• **Brief**
Continue the blog post about heart failure, starting after its last sentence.

What is good world? HAPPY NEW YEAR! I hope ya’ll have been good and blessings have been flowing your way. I been busy as usual. The hospital has been packed… sad face! I even had some fam in the hospital, that’s been another thang! All in all tho ya boy is very blessed. It has been a minute since the last post and I been thinking about what to holla at ya’ll about. I struggle to come up with topics sometimes. Ya’ll know I am a heart nurse, so I decided to write a little bit about some heart stuff. Since I have been seeing a grip of people with Heart Failure Imma hook ya’ll up some info. Here we go! (In my Slick Rick voice)
Just about everyone and they grandma’s second cousin has seen a picture of the heart. Either in school, or at a doctor’s office, ya’ll have seen a heart picture some where. Usually there is some complicated looking picture with words only doctors understand, and some arrows pointing in a direction that supposed the be showing where the blood is flowing.
Look familiar… LOL.
There are a massive amount of things that can go wrong with the heart. From the electrical, to the plumbing, to the siding (hahahaha) there is a bunch of things that can go wrong with the heart. This post is going to be about left and right sided heart failure and some of the ways to combat the symptoms.
First, right sided heart failure happens when the right side of the heart gets weak and can’t do its job. The right atria and ventricle are in charge of pumping the blood that comes from the body to the lungs to pick up some oxygen (O2). When the right side gives out the fluid in the body starts to leak out of the vessels (veins and arteries) into the surrounding tissues or body parts. Below is a picture of what you would see in a person with right sided heart failure (Cor Pulmonale).

• **Extracted entries**
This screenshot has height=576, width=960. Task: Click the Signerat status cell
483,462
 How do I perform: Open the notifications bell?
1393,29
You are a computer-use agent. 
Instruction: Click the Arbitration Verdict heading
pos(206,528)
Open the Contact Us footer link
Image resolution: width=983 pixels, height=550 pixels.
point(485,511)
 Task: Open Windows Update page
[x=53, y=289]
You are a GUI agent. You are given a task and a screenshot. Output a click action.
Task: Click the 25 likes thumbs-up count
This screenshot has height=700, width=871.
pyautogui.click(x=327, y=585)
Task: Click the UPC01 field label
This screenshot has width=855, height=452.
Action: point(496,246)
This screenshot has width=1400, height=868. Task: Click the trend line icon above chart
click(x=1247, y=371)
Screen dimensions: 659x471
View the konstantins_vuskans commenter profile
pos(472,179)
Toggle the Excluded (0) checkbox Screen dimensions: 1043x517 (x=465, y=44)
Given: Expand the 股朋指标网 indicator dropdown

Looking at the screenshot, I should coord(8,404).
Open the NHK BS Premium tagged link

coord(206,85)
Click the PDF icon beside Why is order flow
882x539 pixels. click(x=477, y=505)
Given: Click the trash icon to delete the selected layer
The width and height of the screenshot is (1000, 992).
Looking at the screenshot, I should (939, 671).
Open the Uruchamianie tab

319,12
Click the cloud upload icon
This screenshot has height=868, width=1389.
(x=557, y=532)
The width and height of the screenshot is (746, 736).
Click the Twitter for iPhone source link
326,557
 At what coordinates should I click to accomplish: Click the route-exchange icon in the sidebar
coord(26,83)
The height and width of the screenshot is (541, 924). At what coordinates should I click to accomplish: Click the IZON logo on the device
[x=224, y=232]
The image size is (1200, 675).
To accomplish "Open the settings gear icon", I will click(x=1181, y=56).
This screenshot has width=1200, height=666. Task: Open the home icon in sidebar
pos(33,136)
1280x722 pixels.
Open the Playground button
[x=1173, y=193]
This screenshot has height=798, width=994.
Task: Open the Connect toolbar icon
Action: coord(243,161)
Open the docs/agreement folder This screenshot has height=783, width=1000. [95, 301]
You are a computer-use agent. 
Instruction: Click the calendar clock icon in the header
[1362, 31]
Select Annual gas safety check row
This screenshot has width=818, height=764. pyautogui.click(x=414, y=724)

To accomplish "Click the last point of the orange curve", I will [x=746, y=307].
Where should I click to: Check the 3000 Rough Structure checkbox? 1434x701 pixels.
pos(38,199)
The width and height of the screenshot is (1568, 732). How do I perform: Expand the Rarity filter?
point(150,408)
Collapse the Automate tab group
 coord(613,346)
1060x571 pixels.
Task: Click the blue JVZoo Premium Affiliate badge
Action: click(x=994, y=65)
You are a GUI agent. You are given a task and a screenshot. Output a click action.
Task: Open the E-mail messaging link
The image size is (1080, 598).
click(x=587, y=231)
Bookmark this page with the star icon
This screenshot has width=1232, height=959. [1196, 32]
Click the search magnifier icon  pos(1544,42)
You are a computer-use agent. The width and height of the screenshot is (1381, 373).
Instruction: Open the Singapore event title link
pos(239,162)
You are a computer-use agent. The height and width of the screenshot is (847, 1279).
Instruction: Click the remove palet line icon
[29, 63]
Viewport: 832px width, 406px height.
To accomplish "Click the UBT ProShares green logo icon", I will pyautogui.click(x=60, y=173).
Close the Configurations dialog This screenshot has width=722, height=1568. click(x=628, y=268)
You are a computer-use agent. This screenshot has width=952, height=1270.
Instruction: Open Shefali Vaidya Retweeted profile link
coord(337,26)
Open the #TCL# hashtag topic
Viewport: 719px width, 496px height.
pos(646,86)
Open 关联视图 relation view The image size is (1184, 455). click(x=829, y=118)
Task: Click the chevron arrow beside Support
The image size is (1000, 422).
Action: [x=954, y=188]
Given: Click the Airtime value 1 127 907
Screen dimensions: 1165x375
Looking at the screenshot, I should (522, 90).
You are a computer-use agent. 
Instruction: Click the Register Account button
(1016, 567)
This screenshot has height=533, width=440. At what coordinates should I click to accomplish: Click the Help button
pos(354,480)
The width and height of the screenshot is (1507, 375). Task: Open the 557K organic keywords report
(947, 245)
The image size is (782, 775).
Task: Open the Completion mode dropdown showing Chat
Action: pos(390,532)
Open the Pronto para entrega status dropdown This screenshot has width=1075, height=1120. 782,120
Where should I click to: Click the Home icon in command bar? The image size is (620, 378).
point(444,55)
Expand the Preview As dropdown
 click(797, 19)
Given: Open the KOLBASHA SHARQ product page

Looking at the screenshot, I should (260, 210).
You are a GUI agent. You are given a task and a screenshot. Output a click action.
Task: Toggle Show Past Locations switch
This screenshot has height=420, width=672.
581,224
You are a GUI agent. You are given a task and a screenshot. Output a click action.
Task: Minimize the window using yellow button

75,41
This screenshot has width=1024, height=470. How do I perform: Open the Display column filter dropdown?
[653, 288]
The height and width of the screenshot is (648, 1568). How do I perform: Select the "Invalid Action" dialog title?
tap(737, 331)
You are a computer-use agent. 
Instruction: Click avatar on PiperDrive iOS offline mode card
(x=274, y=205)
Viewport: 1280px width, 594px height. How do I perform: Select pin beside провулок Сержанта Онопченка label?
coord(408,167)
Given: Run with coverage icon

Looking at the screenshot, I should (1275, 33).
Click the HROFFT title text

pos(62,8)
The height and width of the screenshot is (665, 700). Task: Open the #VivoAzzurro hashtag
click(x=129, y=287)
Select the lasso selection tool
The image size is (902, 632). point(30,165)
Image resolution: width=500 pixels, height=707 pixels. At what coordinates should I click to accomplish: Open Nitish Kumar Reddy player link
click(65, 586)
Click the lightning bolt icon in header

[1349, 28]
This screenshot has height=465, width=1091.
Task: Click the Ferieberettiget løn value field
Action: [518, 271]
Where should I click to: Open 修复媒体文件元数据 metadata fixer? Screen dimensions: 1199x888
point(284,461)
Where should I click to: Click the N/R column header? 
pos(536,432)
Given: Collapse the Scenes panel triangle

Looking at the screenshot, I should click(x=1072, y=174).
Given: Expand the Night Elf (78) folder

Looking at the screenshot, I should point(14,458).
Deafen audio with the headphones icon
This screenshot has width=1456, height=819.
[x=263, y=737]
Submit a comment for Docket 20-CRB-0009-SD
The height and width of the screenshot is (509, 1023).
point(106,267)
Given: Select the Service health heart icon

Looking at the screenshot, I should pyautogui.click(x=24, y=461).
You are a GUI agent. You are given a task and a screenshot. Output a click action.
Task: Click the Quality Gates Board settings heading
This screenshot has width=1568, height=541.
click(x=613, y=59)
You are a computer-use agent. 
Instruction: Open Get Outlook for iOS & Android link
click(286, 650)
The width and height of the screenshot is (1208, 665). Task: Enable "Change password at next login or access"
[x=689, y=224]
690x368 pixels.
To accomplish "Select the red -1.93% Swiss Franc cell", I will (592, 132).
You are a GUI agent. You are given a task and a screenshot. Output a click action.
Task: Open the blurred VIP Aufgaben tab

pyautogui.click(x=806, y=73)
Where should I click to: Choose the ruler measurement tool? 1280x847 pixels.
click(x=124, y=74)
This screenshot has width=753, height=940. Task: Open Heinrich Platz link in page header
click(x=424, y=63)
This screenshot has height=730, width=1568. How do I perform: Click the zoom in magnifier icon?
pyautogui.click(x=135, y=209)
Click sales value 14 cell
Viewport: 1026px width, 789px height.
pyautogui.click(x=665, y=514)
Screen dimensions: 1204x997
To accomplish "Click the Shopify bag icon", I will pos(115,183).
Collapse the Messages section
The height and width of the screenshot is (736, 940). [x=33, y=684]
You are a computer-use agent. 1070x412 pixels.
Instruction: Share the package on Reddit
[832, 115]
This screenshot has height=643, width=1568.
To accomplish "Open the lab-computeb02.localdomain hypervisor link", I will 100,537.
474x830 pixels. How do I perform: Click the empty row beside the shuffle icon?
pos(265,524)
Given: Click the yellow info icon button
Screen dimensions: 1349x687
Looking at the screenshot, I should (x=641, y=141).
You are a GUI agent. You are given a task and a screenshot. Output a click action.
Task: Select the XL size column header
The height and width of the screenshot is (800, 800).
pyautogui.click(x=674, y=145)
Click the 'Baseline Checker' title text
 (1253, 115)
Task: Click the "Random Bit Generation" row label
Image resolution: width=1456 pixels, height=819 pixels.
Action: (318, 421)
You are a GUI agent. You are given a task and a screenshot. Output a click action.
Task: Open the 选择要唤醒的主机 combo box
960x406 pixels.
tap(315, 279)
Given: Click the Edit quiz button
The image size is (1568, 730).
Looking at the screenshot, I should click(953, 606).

• **Expected output**
As ya’ll see this lady got a major amount of swelling in her body. The fluid that is supposed the be going to her lungs and back out to the body is getting trapped in the legs and stomach. The term is the right corner, “dependent edema” means swelling in the lower part of the body. The term in the left center, “ascites” means fluid build up in the stomach area. So, when the right side of the heart gives out a bunch of fluid builds up on the body. Awe, damn!
When the left side of the gives out, breaks down, and goes on strike the results look a bit different. The left side of the heart is in charge of pumping the blood that comes from the lungs out to the body. So, if the left side is broken then the fluid builds up in the lungs and makes it HARD to breathe. Also, the rest of the body as a result is starving for some oxygen (O2). Below is a picture of what a person with left sided heart failure looks like.
This cat looks like he had some better days! Here is a quick break down of the non obvious stuff in the picture.
Orthopnea – trouble breathing while laying down (cuz of the fluid on the lungs)
Tachycardia – fast heart rate
Exertional dyspnea – trouble breathing while moving
Cyanosis – Blue toes and fingers
Tachypnea – Breathing fast
Pulmonary wedge pressure – Blood pressure in the lungs
Paroxysmal Nocturnal Dyspnea – Suddenly have trouble breathing at night
Heart failure is no joke ya’ll so if you or some one you know has these symptoms holla at a cardiologist (heart doc) ASAP. Okay ya’ll some quick ways to battle some of these symptoms is to limit the salt in your diet and monitor how much fluid you swallow. It is also important to move as much as possible. Get out and get that daily walk in. If there is a 5 pound weight gain in 3 days or less than go see a doc. If you can press the skin on your leg and your finger impression stays, go see a doc. I hope this little bit of info helps yo.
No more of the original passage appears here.